Source extract ::
Legislation will soon be introduced in Canada to legalize ‘physician-assisted death’ which, in at least some cases will actually be ‘physician-assisted suicide’. I use the latter phrase (with the word ‘suicide’) since some of the protocols already put out by my provincial College of Physicians will involve a physician prescribing certain oral agents which the patient will voluntarily take by mouth.
Although the precise wording remains to be seen, preliminary reports indicate that physician-assisted death or physician-assisted suicide will be permissible in instances where the patient has a “grievous and irremediable medical condition” which has caused “intolerable suffering”. All of which brings me to my hypothetical.
If someone with, say, widely metastatic lung cancer (with spread to bones and elsewhere) opts for physician-assisted death or physician-assisted suicide (which no one will dispute is a “grievous and irremediable medical condition” that causes “intolerable suffering”), will that person be considered to have committed suicide when it comes to interpreting their life insurance policy provisos?

Instructions ::
- A) Could you quote the passage on physician-assisted death from "If someone with, say, widely" to "insurance policy provisos?"?
- B) Can you extend the passage on physician-assisted death, picking up after its last sentence?
The lines after this point are separate from the passage on physician-assisted death.

Data entries:
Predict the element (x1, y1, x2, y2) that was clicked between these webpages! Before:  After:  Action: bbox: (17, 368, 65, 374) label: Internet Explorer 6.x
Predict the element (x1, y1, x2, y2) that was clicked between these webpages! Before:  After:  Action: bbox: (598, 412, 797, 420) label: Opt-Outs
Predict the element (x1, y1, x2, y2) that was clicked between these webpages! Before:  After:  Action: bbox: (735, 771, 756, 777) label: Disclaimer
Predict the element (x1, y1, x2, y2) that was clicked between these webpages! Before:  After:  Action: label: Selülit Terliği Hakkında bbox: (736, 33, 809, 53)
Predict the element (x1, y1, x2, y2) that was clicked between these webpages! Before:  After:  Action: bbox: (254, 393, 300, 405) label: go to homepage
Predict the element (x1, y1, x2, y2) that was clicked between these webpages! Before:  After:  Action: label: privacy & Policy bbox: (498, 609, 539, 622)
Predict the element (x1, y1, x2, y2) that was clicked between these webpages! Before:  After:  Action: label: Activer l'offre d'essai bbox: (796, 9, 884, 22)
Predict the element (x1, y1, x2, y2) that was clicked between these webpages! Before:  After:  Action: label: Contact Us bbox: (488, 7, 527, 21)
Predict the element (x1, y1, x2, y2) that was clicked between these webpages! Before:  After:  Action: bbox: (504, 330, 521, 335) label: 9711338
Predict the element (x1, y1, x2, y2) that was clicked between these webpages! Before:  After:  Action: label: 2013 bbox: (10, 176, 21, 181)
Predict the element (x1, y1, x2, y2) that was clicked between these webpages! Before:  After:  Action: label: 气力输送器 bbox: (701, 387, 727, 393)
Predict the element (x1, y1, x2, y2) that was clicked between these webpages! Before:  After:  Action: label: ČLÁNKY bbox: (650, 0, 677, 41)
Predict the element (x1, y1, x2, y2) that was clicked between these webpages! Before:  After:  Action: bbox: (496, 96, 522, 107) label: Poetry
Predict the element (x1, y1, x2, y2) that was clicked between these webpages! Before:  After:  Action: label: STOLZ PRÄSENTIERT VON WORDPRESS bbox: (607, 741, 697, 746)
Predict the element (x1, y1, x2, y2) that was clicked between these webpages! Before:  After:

Per-task answers ::
- A)
If someone with, say, widely metastatic lung cancer (with spread to bones and elsewhere) opts for physician-assisted death or physician-assisted suicide (which no one will dispute is a “grievous and irremediable medical condition” that causes “intolerable suffering”), will that person be considered to have committed suicide when it comes to interpreting their life insurance policy provisos?

- B)
Perhaps the insurance will have been in effect for less than two years (the usual waiting period before an insurance company will pay out for death by suicide)? Or perhaps there is a clause applying indefinitely to death by suicide, i.e. “insurance claim will NOT be paid for death resulting from any act of self harm” (or words to that effect)?
Bottom line question - will physician-assisted suicide be considered “suicide” for life insurance purposes?
(It is possible that there is no definite answer to my question. I would still hope it can stay in GQ since I am not looking to debate the question. I am wondering HOW it might be approached from a legal standpoint, and that’s GQ territory (IMHO)).